Characterization of a New CDC73 Missense Mutation that Impairs Parafibromin Expression and Nucleolar Localization

• Published in: PloS one Vol. 9; no. 5; p. e97994
• Main Authors: Masi, Giulia, Iacobone, Maurizio, Sinigaglia, Alessandro, Mantelli, Barbara, Pennelli, Gianmaria, Castagliuolo, Ignazio, Palù, Giorgio, Barzon, Luisa
• Format: Journal Article
• Language: English
• Published: United States Public Library of Science 19.05.2014; Public Library of Science (PLoS)
• Subjects: Amino acids; Apoptosis; Base Sequence; Biology and Life Sciences; c-Myc protein; Cancer; Cell cycle; Cell division; Cell Proliferation; Confocal microscopy; DNA Mutational Analysis; DNA Primers - genetics; Family medical history; Flow Cytometry; Gene expression; Gene Expression Regulation - genetics; Genetic aspects; HeLa Cells; Humans; Hyperparathyroidism; Immunohistochemistry; Immunoreactivity; Jaw; Localization; Mandible; Medicine; Medicine and Health Sciences; Microscopy; Microscopy, Confocal; Microscopy, Fluorescence; Missense mutation; Molecular Sequence Data; Mutagenesis; Mutants; Mutation; Mutation, Missense - genetics; Myc protein; N-Terminus; Nucleoli; Parathyroid; Parathyroid hormones; Patients; Proteasome inhibitors; Proteasomes; Proteins; Real-Time Polymerase Chain Reaction; Research and Analysis Methods; Reverse Transcriptase Polymerase Chain Reaction; Saccharomyces cerevisiae; Sequence Analysis, DNA; Tumor suppressor genes; Tumor Suppressor Proteins - genetics; Tumor Suppressor Proteins - metabolism; Tumors; Uterus; Western blotting; Italy
• ISSN: 1932-6203; 1932-6203
• DOI: 10.1371/journal.pone.0097994

Mutations of the Cell Division Cycle 73 (CDC73) tumor suppressor gene (previously known as HRPT2), encoding for parafibromin, are associated with the Hyperparathyroidism-Jaw Tumor (HPT-JT) syndrome, an autosomal dominant disease whose clinical manifestations are mainly parathyroid tumors and, less frequently, ossifying fibromas of the jaws, uterine and renal tumors.

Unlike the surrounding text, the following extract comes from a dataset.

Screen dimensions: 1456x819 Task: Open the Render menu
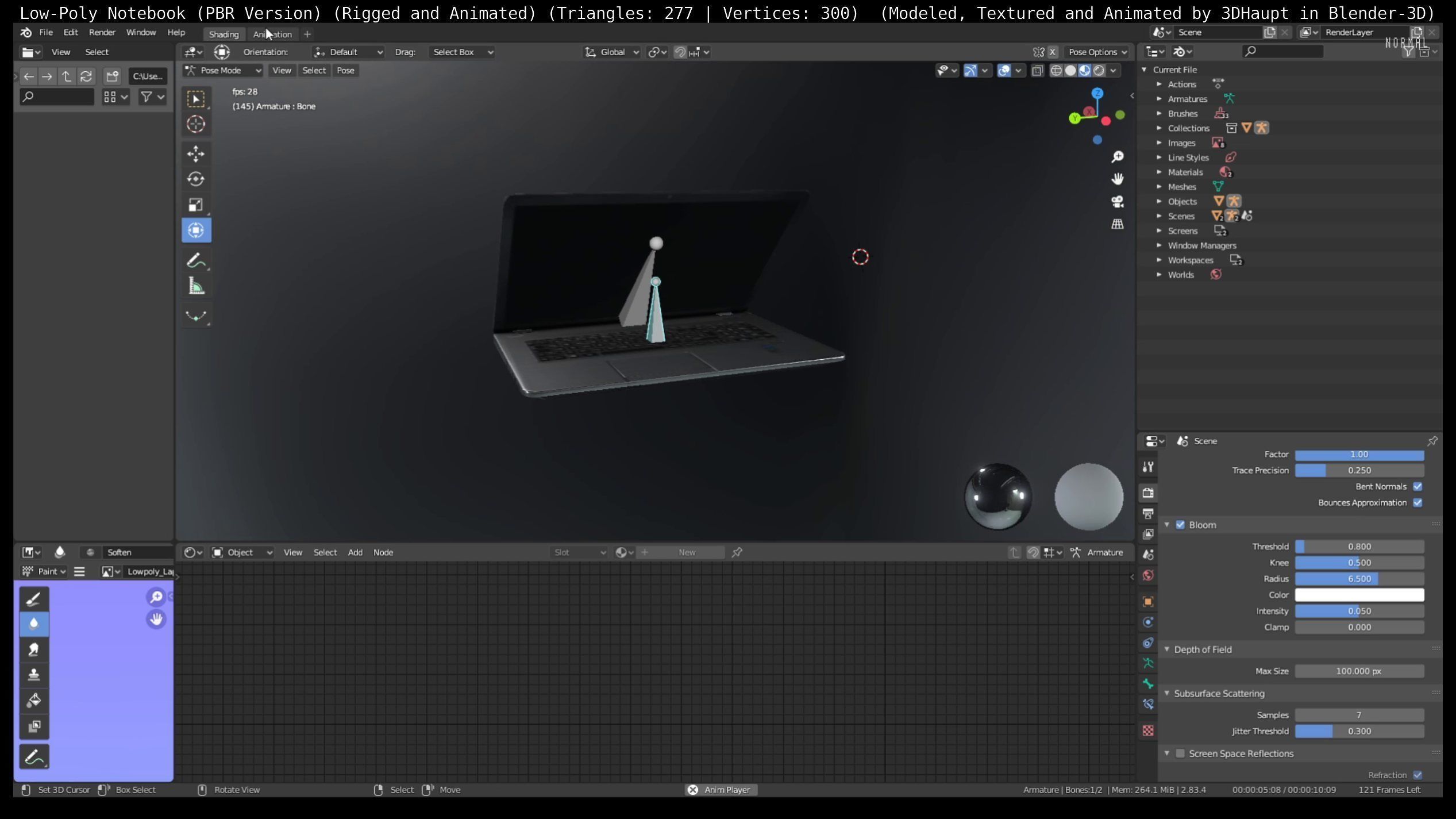[x=102, y=33]
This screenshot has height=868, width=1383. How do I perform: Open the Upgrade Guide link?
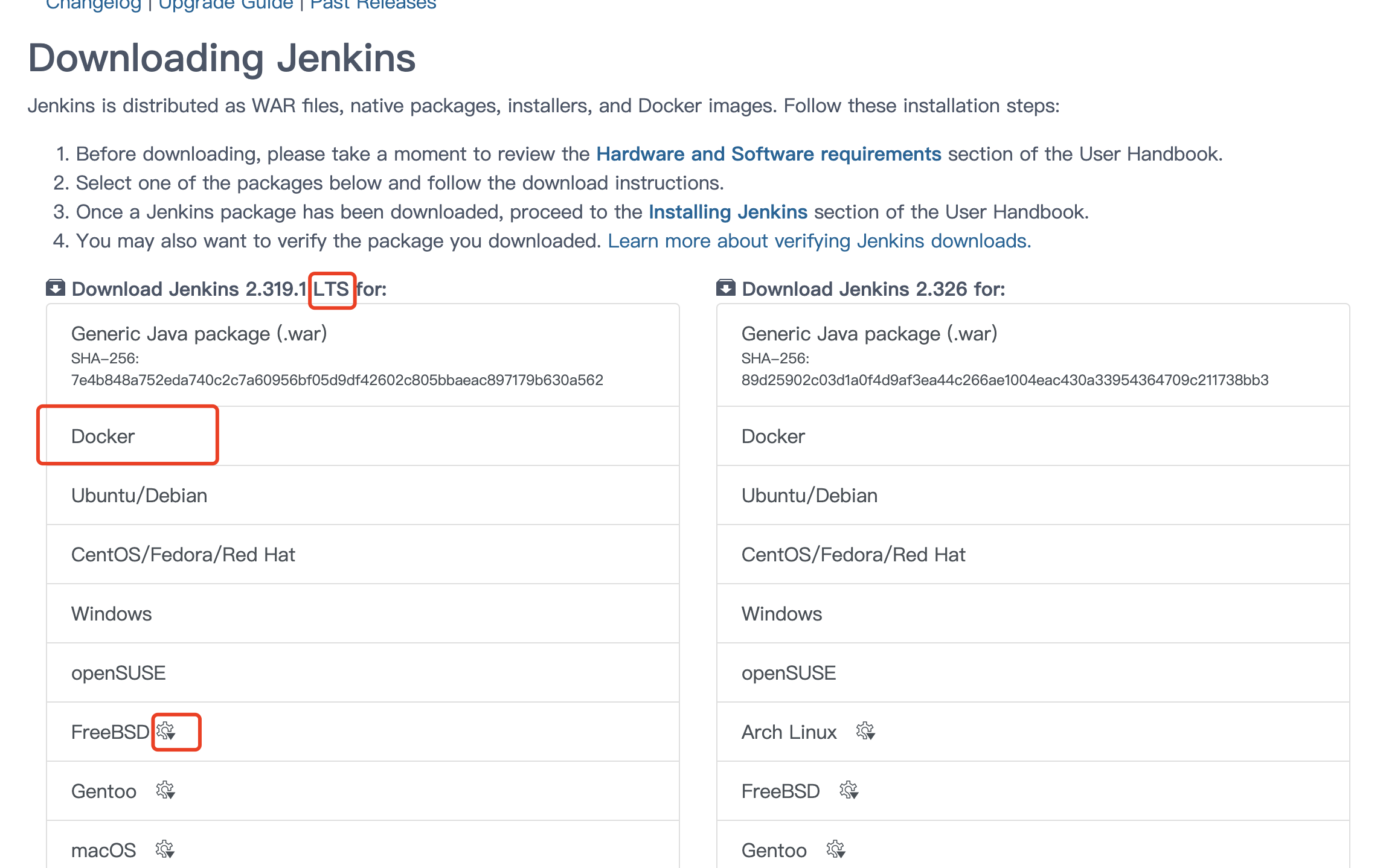[x=225, y=5]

Most mutations of CDC73 are nonsense or frameshift, while missense mutations are rare and generally affect the N-terminal domain of parafibromin, a region that is still poorly characterized. The aim of this study was to characterize a novel somatic CDC73 missense mutation (Ile60Asn) identified in the mandibular tumor of a HPT-JT patient carrying a germline CDC73 inactivating mutation. Immunostaining of the tumor showed reduced nuclear parafibromin immunoreactivity. Western blotting and confocal microscopy of transfected cells demonstrated that the Ile60Asn mutant parafibromin was less expressed than the wild-type protein and exhibited impaired nucleolar localization. Treatment of transfected cells with translation and proteasome inhibitors demonstrated a decreased stability of the Ile60An mutant, partially due to an increase in proteasomal degradation. Overexpression of the Ile60Asn mutant led to increased cell proliferation and to accumulation in the G2/M phase of cell cycle. Moreover, mutant parafibromin lost the ability to down-regulate c-myc expression. In conclusion, our study shows that a missense mutation in the N-terminus of parafibromin, identified in an ossifying fibroma from a HPT-JT patient, stimulated cell proliferation and impaired parafibromin expression and nucleolar localization, suggesting a relevant role of the N-terminal domain for parafibromin function.